Iteratively train the model by the set epoch number. The model will train adaptively by the gradient provided by the loss function with the selected optimizer.

for i in range(epochs): with tf.gradient_tape() as t: loss = loss_mse(y_train, model(X_train)) train_loss = loss_mse(y_train, model(X_train)) test_loss = loss_mse(y_test, model(X_test)) print(f"""Epoch {i+1}: Training loss = {train_loss.numpy()}. Test loss = {test_loss.numpy()}""") jac = t.gradient(loss, model.trainable_weights) optimizer.apply_gradients(zip(jac, model.trainable_weights))

### Test Models

To test the model, we'll setup a method to plot test set predictions ontop of the SPY price.

def test_model(actual, title, X): prediction = model(X).numpy() prediction = prediction.reshape(-1, 1) plt.figure(figsize=(16, 6)) plt.plot(actual, label="Actual") plt.plot(prediction, label="Prediction") plt.title(title) plt.xlabel("Time step") plt.ylabel("SPY Price") plt.legend() plt.show() test_model(y_test, "Test Set Results from Original Model", X_test)

### Store Models

You can save and load `TensorFlow`

models using the Object Store.

#### Save Models

Follow these steps to save models in the Object Store:

- Set the key name of the model to be stored in the Object Store.
- Call the
`GetFilePath`

method with the key. - Call the
`save`

method with the model and file path. - Save the model to the file path.

model_key = "model.keras"

Note that the model has to have the suffix `.keras`

.

file_name = qb.object_store.get_file_path(model_key)

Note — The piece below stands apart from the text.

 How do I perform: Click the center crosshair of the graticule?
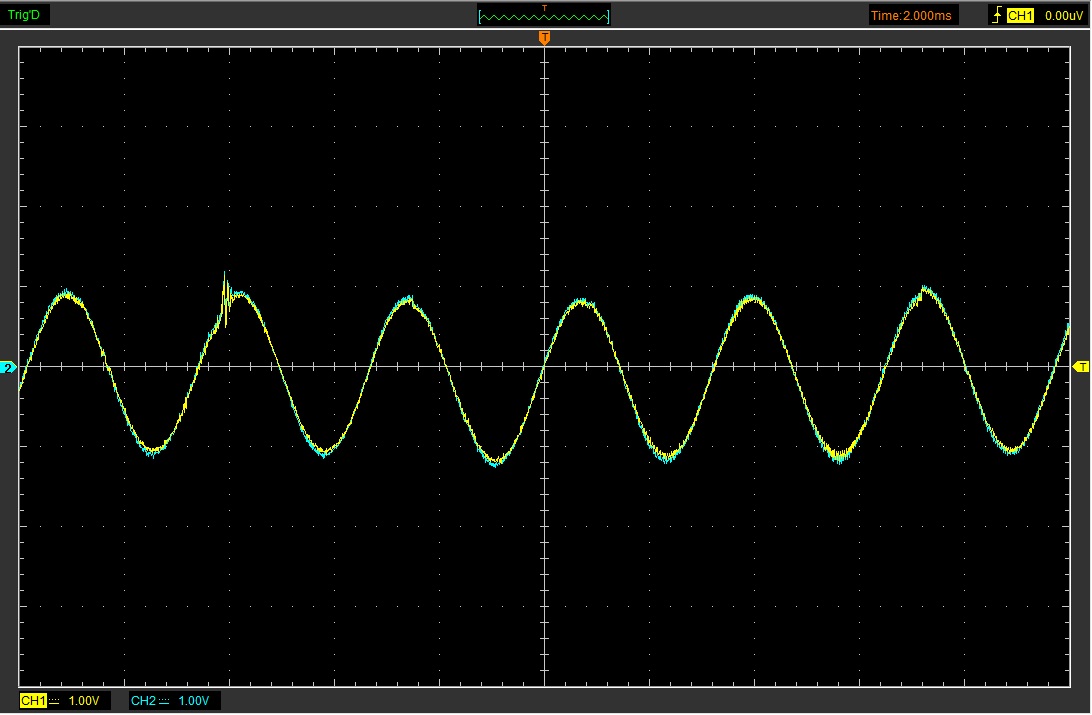point(544,367)

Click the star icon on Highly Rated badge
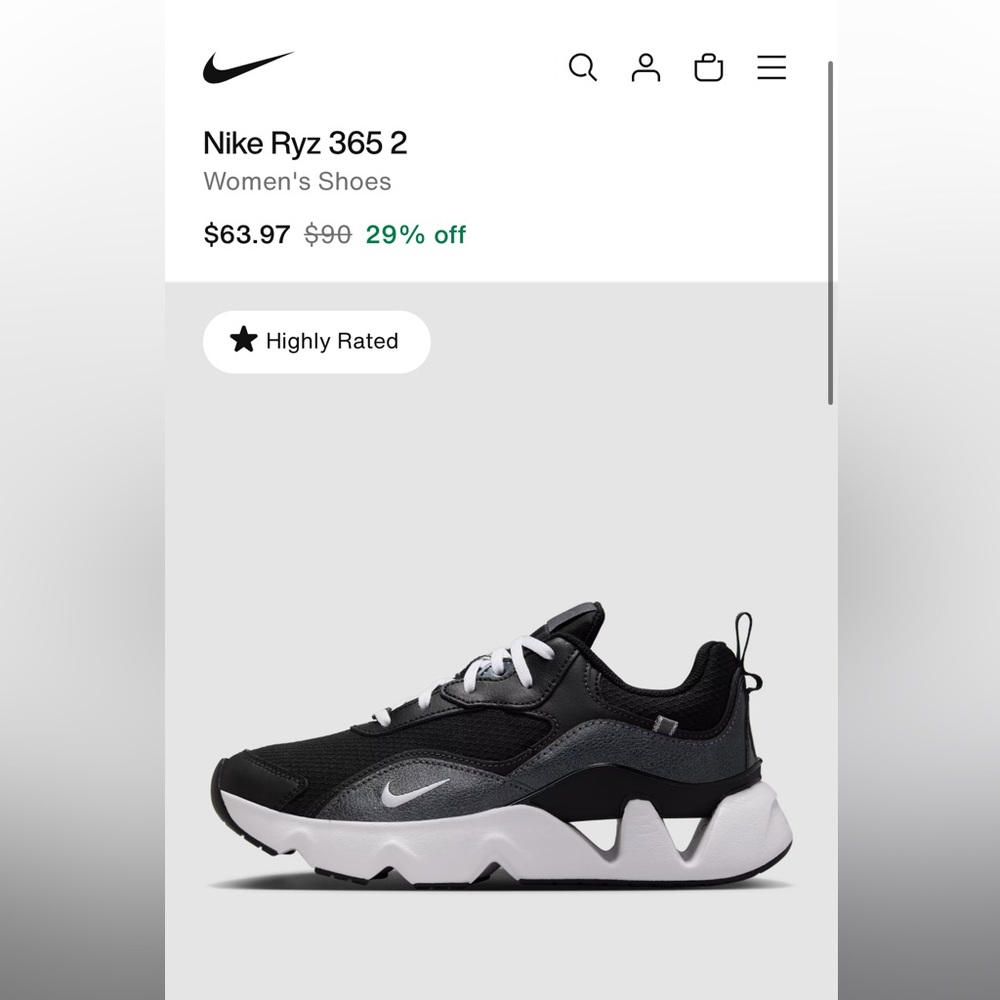(242, 341)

This method returns the file path where the model will be stored.

model.save(file_name)

qb.object_store.save(model_key)

#### Load Models

You must save a model into the Object Store before you can load it from the Object Store. If you saved a model, follow these steps to load it:

- Get the file path from the Object Store.
- Restore the
`TensorFlow`

model from the saved path.

file_path = self.object_store.get_file_path(model_key)

model = tf.keras.models.load_model(file_name)